- Opening Delimiter -

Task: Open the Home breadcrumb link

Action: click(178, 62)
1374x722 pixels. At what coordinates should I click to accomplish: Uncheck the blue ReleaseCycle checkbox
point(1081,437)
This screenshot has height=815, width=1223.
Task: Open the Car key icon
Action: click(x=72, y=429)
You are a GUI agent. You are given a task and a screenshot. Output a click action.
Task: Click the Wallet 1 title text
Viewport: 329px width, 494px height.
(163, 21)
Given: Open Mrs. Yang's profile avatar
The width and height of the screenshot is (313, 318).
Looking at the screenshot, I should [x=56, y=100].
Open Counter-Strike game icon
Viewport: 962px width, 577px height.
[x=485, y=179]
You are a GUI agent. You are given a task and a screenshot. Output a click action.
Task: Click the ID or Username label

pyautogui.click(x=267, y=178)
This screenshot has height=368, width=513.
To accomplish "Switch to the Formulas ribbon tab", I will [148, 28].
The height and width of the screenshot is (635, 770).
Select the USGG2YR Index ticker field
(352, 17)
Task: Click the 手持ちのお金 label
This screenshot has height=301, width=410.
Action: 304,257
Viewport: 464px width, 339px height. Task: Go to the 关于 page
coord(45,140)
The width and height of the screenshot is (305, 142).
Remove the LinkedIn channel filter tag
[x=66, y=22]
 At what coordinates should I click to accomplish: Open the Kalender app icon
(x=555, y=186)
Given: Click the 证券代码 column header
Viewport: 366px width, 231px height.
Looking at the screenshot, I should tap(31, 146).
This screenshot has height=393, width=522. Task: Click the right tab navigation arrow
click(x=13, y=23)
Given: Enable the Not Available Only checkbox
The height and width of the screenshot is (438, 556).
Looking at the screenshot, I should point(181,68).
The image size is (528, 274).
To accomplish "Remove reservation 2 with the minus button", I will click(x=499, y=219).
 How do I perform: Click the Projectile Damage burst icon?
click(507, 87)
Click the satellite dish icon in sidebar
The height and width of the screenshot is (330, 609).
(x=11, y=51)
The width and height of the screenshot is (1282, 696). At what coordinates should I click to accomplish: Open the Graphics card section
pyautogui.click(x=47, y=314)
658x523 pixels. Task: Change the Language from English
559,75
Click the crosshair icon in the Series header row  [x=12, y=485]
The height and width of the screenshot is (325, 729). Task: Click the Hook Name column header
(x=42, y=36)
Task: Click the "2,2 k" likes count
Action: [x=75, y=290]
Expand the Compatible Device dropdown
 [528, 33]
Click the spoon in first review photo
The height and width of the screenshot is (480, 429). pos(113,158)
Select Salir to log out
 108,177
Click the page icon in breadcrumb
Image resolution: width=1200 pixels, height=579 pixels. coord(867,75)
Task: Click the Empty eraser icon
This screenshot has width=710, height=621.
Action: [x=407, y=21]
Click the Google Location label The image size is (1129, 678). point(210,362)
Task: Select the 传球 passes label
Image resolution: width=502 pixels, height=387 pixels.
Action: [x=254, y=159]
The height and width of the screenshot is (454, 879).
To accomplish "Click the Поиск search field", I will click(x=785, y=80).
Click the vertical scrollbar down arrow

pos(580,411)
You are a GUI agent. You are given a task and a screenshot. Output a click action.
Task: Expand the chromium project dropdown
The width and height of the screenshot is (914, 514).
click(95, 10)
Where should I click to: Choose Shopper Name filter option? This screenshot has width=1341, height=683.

- Closing Delimiter -

■ **Work to be completed**:
Transcribe the listing. Every line must match exactly.

■ **Exercise answer**:
Task: Open the Home breadcrumb link

Action: click(178, 62)
1374x722 pixels. At what coordinates should I click to accomplish: Uncheck the blue ReleaseCycle checkbox
point(1081,437)
This screenshot has height=815, width=1223.
Task: Open the Car key icon
Action: click(x=72, y=429)
You are a GUI agent. You are given a task and a screenshot. Output a click action.
Task: Click the Wallet 1 title text
Viewport: 329px width, 494px height.
(163, 21)
Given: Open Mrs. Yang's profile avatar
The width and height of the screenshot is (313, 318).
Looking at the screenshot, I should [x=56, y=100].
Open Counter-Strike game icon
Viewport: 962px width, 577px height.
[x=485, y=179]
You are a GUI agent. You are given a task and a screenshot. Output a click action.
Task: Click the ID or Username label

pyautogui.click(x=267, y=178)
This screenshot has height=368, width=513.
To accomplish "Switch to the Formulas ribbon tab", I will [148, 28].
The height and width of the screenshot is (635, 770).
Select the USGG2YR Index ticker field
(352, 17)
Task: Click the 手持ちのお金 label
This screenshot has height=301, width=410.
Action: 304,257
Viewport: 464px width, 339px height. Task: Go to the 关于 page
coord(45,140)
The width and height of the screenshot is (305, 142).
Remove the LinkedIn channel filter tag
[x=66, y=22]
 At what coordinates should I click to accomplish: Open the Kalender app icon
(x=555, y=186)
Given: Click the 证券代码 column header
Viewport: 366px width, 231px height.
Looking at the screenshot, I should tap(31, 146).
This screenshot has height=393, width=522. Task: Click the right tab navigation arrow
click(x=13, y=23)
Given: Enable the Not Available Only checkbox
The height and width of the screenshot is (438, 556).
Looking at the screenshot, I should point(181,68).
The image size is (528, 274).
To accomplish "Remove reservation 2 with the minus button", I will click(x=499, y=219).
 How do I perform: Click the Projectile Damage burst icon?
click(507, 87)
Click the satellite dish icon in sidebar
The height and width of the screenshot is (330, 609).
(x=11, y=51)
The width and height of the screenshot is (1282, 696). At what coordinates should I click to accomplish: Open the Graphics card section
pyautogui.click(x=47, y=314)
658x523 pixels. Task: Change the Language from English
559,75
Click the crosshair icon in the Series header row  [x=12, y=485]
The height and width of the screenshot is (325, 729). Task: Click the Hook Name column header
(x=42, y=36)
Task: Click the "2,2 k" likes count
Action: [x=75, y=290]
Expand the Compatible Device dropdown
 [528, 33]
Click the spoon in first review photo
The height and width of the screenshot is (480, 429). pos(113,158)
Select Salir to log out
 108,177
Click the page icon in breadcrumb
Image resolution: width=1200 pixels, height=579 pixels. coord(867,75)
Task: Click the Empty eraser icon
This screenshot has width=710, height=621.
Action: [x=407, y=21]
Click the Google Location label The image size is (1129, 678). point(210,362)
Task: Select the 传球 passes label
Image resolution: width=502 pixels, height=387 pixels.
Action: [x=254, y=159]
The height and width of the screenshot is (454, 879).
To accomplish "Click the Поиск search field", I will click(x=785, y=80).
Click the vertical scrollbar down arrow

pos(580,411)
You are a GUI agent. You are given a task and a screenshot. Output a click action.
Task: Expand the chromium project dropdown
The width and height of the screenshot is (914, 514).
click(95, 10)
Where should I click to: Choose Shopper Name filter option? This screenshot has width=1341, height=683.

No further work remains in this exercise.